| Goal of the exercise |
Rewrite the data below with every "screenshot" changed to "screen capture", leaving everything else as it is.

(Dataset excerpt)
**********
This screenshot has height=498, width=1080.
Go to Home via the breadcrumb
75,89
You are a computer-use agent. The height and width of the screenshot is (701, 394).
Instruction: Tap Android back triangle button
**********
| Finished exercise |
This screen capture has height=498, width=1080.
Go to Home via the breadcrumb
75,89
You are a computer-use agent. The height and width of the screen capture is (701, 394).
Instruction: Tap Android back triangle button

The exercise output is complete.